In the context of location, two things are important for your operations section of this plan.  The first is where you are going to start your business and the second is the opportunities for growth, with what your expectations are for expanding.  It is crucial to have a plan for growth if you expect your business to grow, which you should.


Technology can be very simple or very intricate depending on your type of business.  Detail what technology your business will utilize to enhance operations and what the expense budget is for these solutions.

A good exercise is to take out a piece of paper and list the various needs you have that technology can assist with.  After you have completed this list, research various offerings, find the one that best fits your business and add it into a table with the product’s name, description, and cost.

To help you get started, a few good examples of technology to include are the following:

  • Laptops
  • File Server
  • Accounting Software
  • Point of Sale System
  • eCommerce Software
  • CRM (Customer Relationship Management) System
  • Lead Generation Software
  • Phone System
  • Security System
  • Support Ticket System

Technology will vary from business to business, but most of these items are likely needed to streamline operational flow.

Tools & Equipment

Tools and equipment relate more to specialty type equipment that you may need.  A gym for example will need various weight benches, cardio machines, and other equipment related to fitness.  A software development firm may need a variety of different devices to test the software on.  This aspect is very industry specific. 

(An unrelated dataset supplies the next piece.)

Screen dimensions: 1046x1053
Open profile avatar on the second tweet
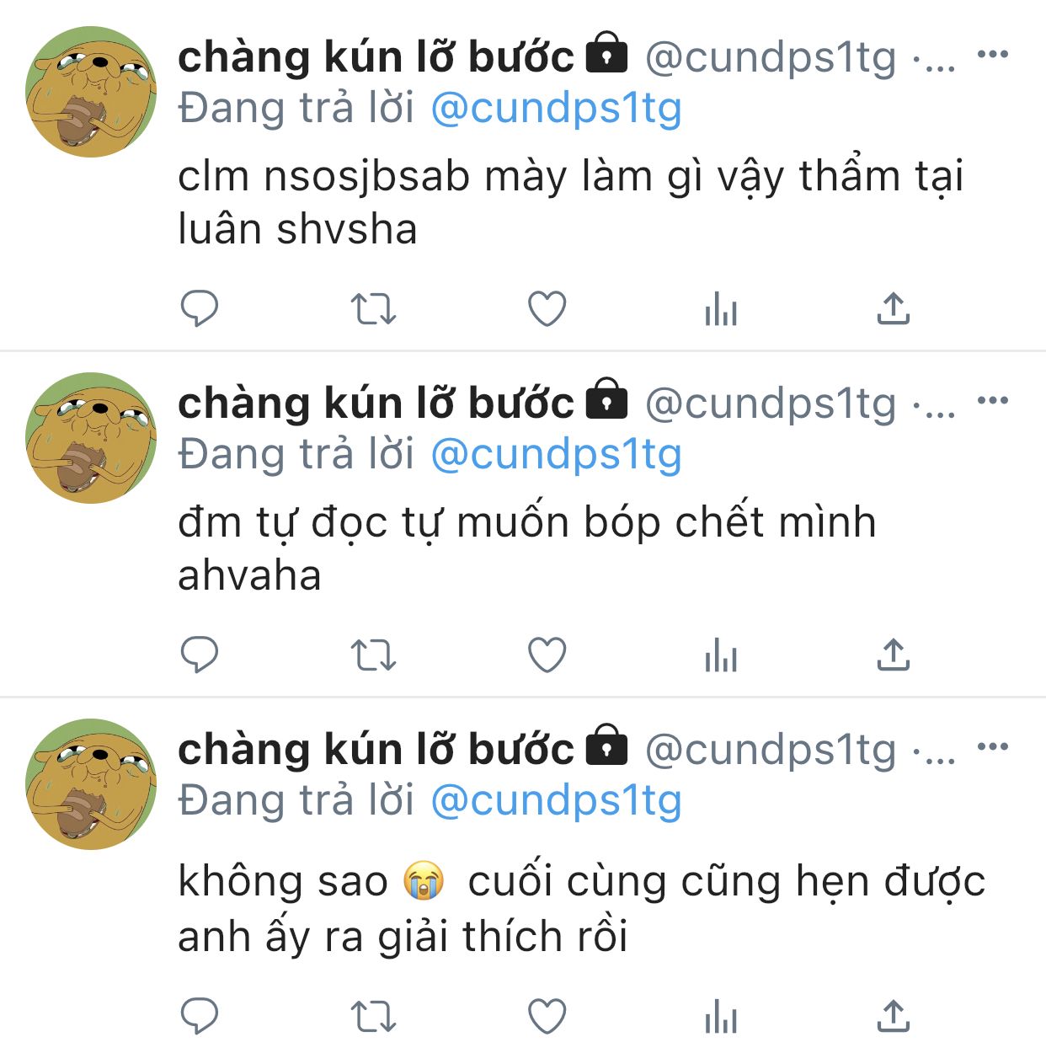(91, 437)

For example, a steel plant will likely need welding machines, drill presses, and other types of tools.  Similarly, an automobile mechanic will need lifts, drills, balancing equipment, etc.

List all equipment you will need to operate your business successfully.  Additionally, list costs associated with the equipment and how much you will need to budget for replacement or repair.


It is important to set goals and milestones for your business.  In this milestone section of the business plan, outline your goals and anticipated timeframes for them.

An example for a new car dealership could be the following:

MilestoneEst. Time
Setup Facility & Open Location2 Months
Expand to Six Staff Members12 Months
Open a Service Center18 Months
Have Service Center Cover Operations28 Months
Expand Inventory to 350 Vehicles34 Months
Win a Customer Service Award38 Months
Achieve 20% Repeat Sales42 Months

Your goals may be project oriented if you are developing a new product or operations related like the above.  No matter what type of milestones you want to set, be sure that they are realistic and relatively achievable.


Metrics are important to understand how your business is preforming.  Operations professionals are always looking and comparing current numbers to historical data.  This type of information or metrics, will allow you to know how you are preforming and if anything needs adjusted.

Some metrics to mention and monitor include the following:

  • Direct Costs
  • Leads in Pipeline
  • Lead Conversion
  • Website Traffic
  • Cash on Hand

Our objective in this area is to make your business plan a living document and measure actual results.  If we can see weak performance, we can correct it early on. 

Since we do not yet have historical data to quantify against, the best way to start is by listing in your plan the metrics that are important for you to monitor and set a monitoring frequency.

A good example of this would be monitoring the above-mentioned metrics by comparing them to the previous quarter’s data.  As you operate your business, you can compare the second quarter of operational data to the first.  This will allow you to see your growth.  Some metrics you will want to see increase and others you will want to see drop.  Ideally, your cash on hand and lead conversion should increase quarter to quarter, with direct costs decreasing.